Finalmente pretende-se sustentar o projecto pelas grandes vantagens que hão de resultar á igreja de taes medidas. Sem entrarmos na apreciação d'estas vantagens, de que ha bastante a desconfiar, por as não quererem seguramente para si os defensores do projecto, trocando os seus bens de raiz por papeis de credito; deixando pois taes apreciações, só notaremos que por dois unicos principios se poderia o estado ingerir, nos negocios da igreja, ou por direito proprio, ou por direito de protecção. Mas por direito proprio não; porque a igreja é uma pessoa moral capaz de direitos e obrigações como qualquer individuo, e tão independente do estado como elle. E com effeito é facto incontestavel e constante que nos paizes em que não ha religião do estado, este não intervém nem se intromette na vida e negocios das differentes sociedades religiosas; portanto só a titulo de protecção é que o estado pretenderá regular os negocios da igreja. Mas que se dirá de uma protecção dada sem ao menos querer consultar a vontade do protegido?... Dir-se-ha que tal protecção é uma verdadeira oppressão, e" que a igreja é mais livre e feliz nos paizes não catholicos do que n'aquelles que o são.

Confiámos, senhores, que pela vossa profunda prudencia, esclarecida illustração e piedade se não dará um escandalo tal n'um reino que se intitula fidelíssimo; e nós da nossa parte temos cumprido um dever que nos dieta a consciencia, sem outro algum fim ou interesse senão satisfazer ao que julgâmos uma obrigação sagrada.

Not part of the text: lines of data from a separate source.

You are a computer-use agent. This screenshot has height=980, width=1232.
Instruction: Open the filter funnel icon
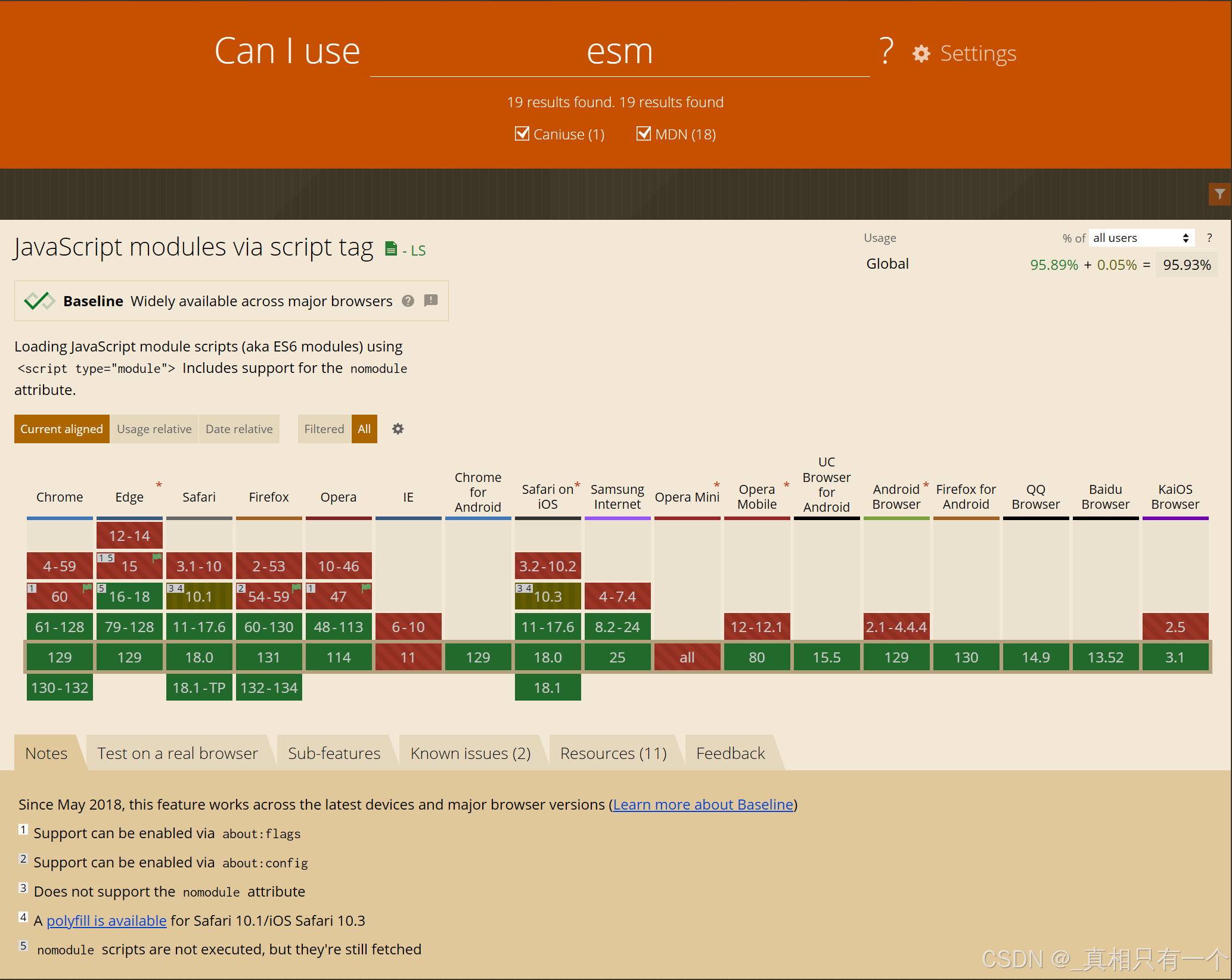1220,194
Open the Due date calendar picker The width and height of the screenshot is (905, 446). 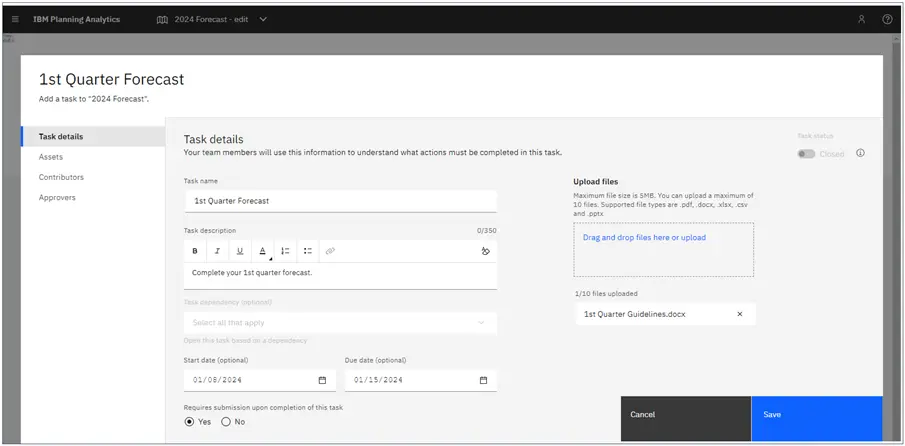coord(484,380)
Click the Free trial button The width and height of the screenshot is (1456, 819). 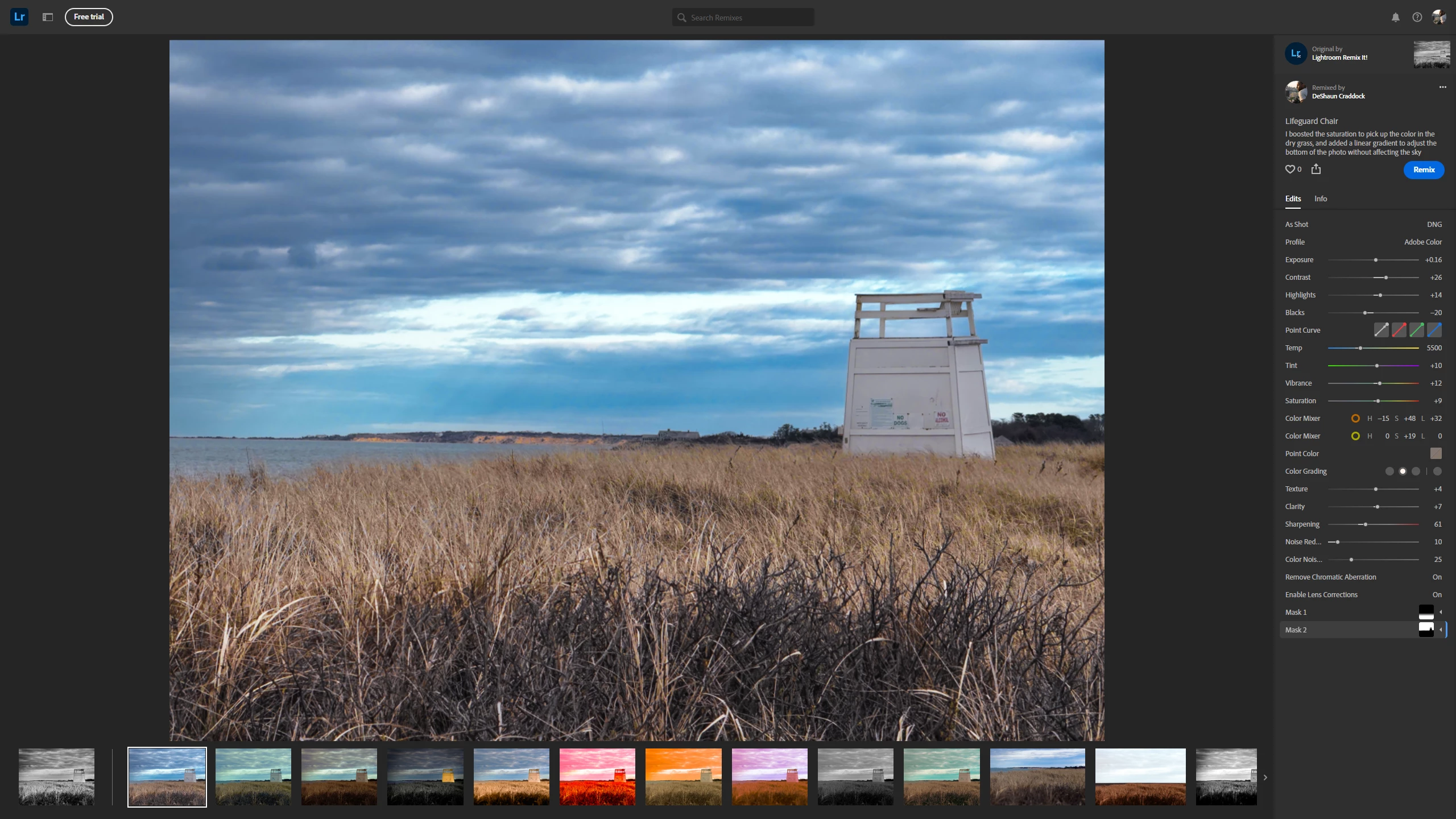(89, 17)
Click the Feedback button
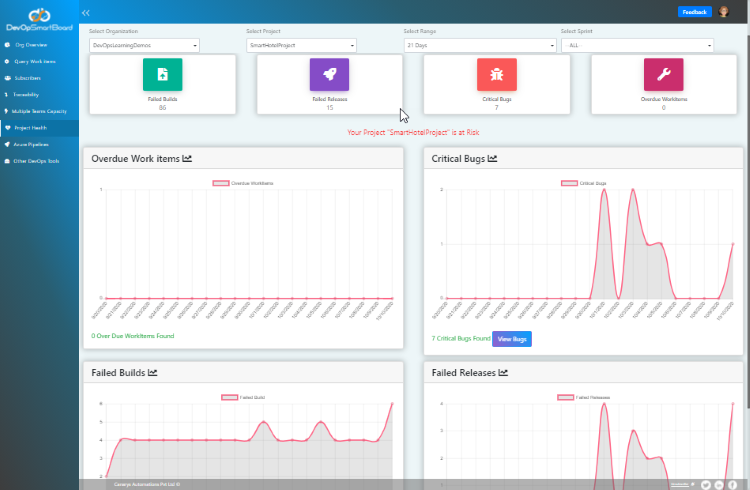This screenshot has height=490, width=750. 694,12
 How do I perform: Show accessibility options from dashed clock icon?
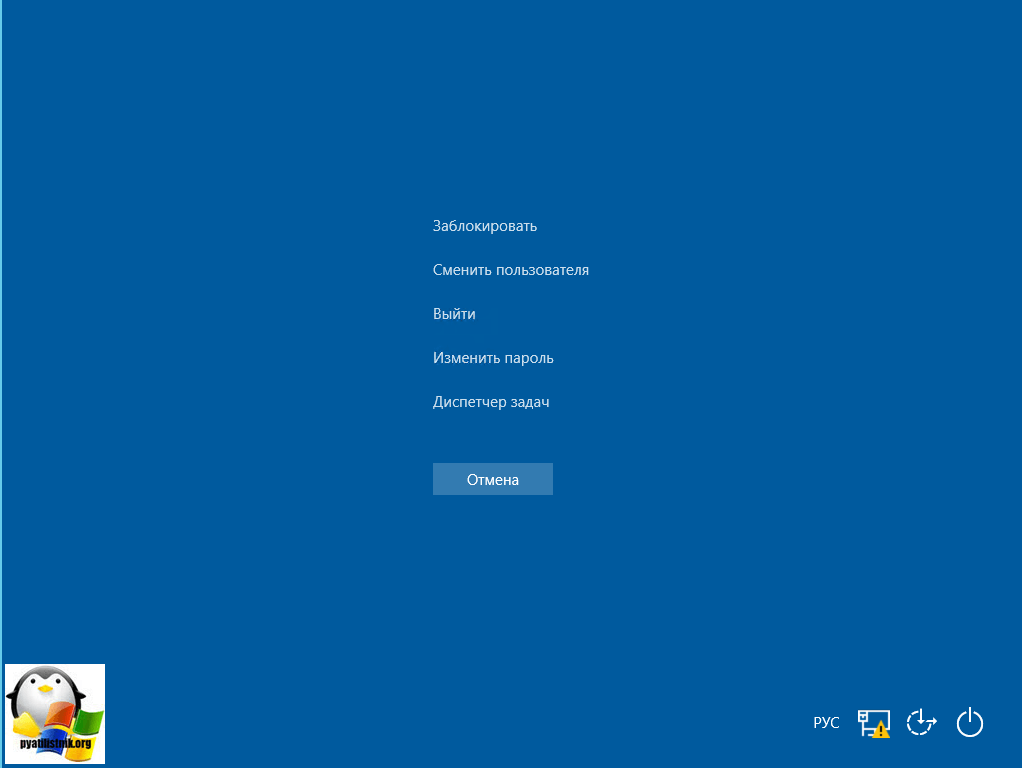tap(921, 722)
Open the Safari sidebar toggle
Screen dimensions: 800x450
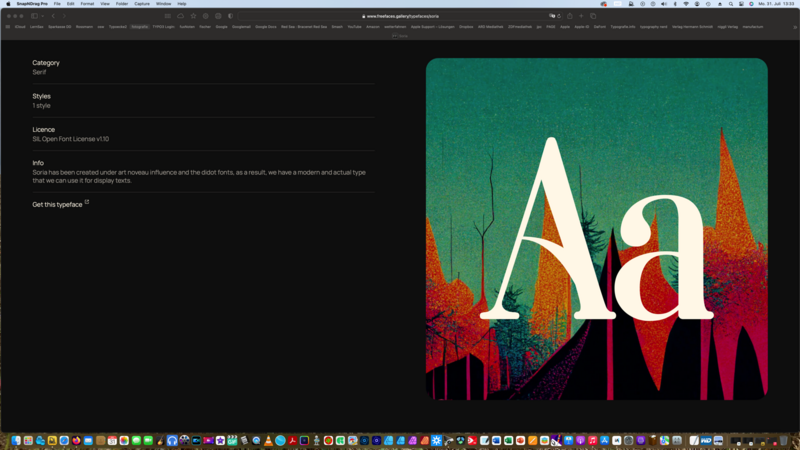pyautogui.click(x=33, y=16)
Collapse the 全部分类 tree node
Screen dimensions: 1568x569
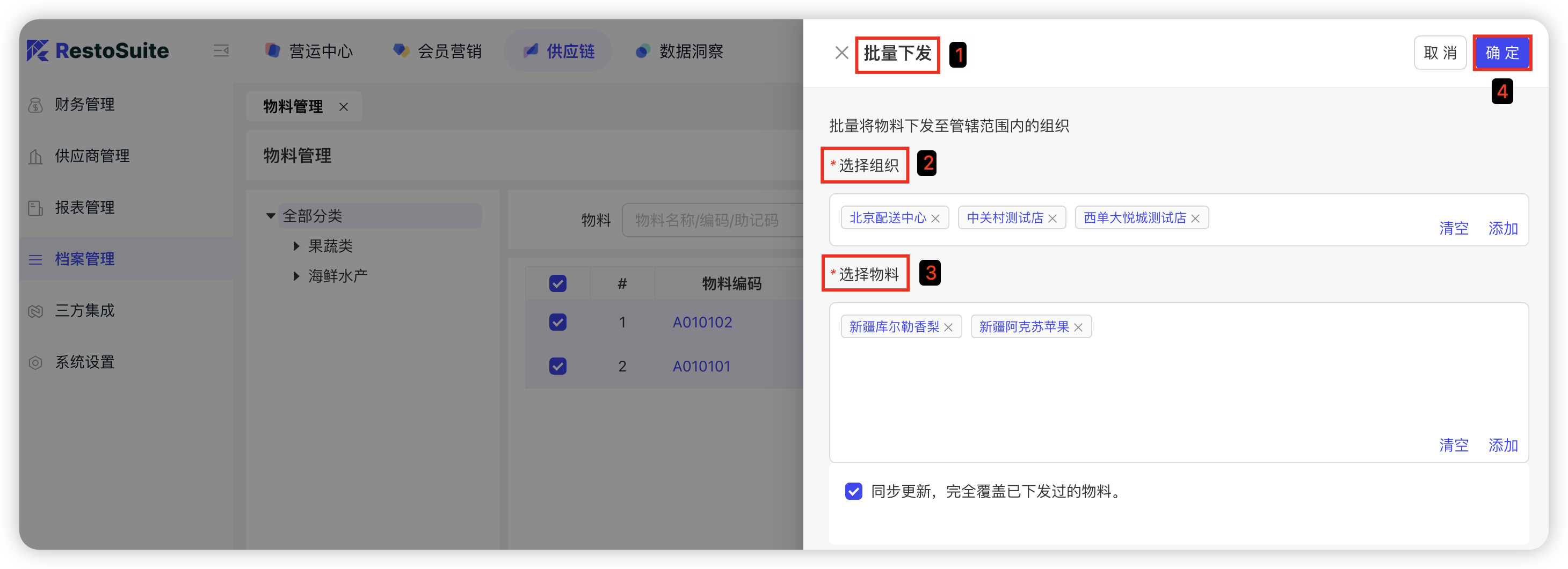click(x=271, y=216)
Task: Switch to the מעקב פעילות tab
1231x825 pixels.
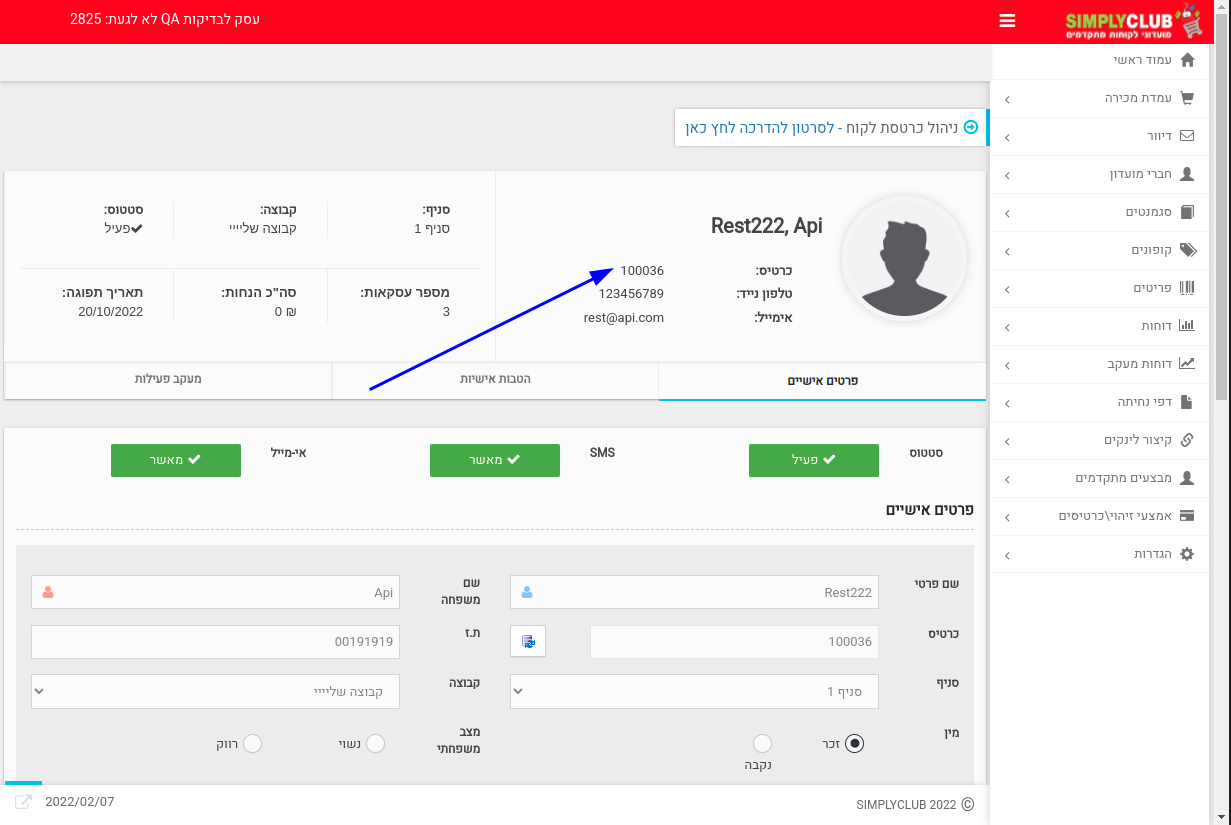Action: coord(168,380)
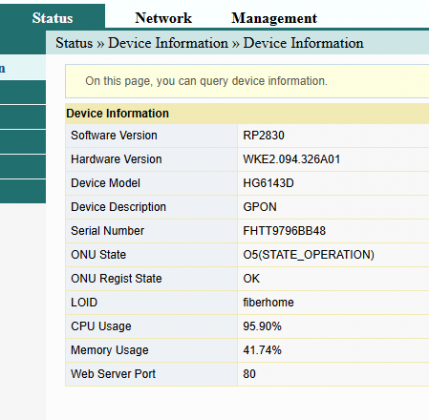Select the RP2830 software version value
Viewport: 429px width, 420px height.
[264, 135]
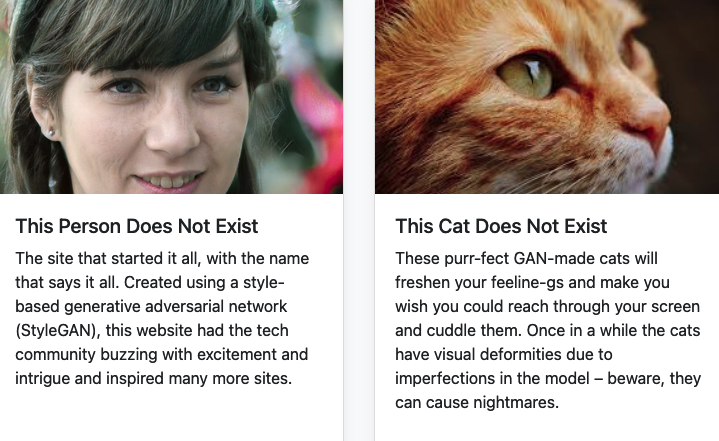The image size is (719, 441).
Task: Click the text "intrigue and inspired many more sites."
Action: tap(154, 379)
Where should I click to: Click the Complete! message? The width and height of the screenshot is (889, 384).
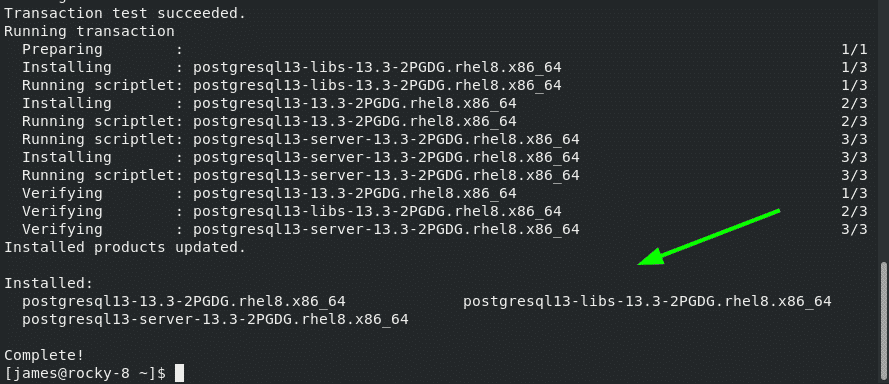44,355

Leiria, em cabido de 8 de março de 1861. = O deão, João Pereira Botelho de Amaral e Pimentel. = O chantre, Antonio Ferreira Miranda Oliveira. = O conego, Theodoro Ferreira e Silva. = O conego, Carlos de Santa Posa Lemos. = O conego, Antonio do Patrocínio Goes. = O conego, Antonio Dias da Silva = O conego, Urbano José Ferreira.

O conego, José Venancio Cardozo. = O conego, Rodrigo Pedro de Oliveira.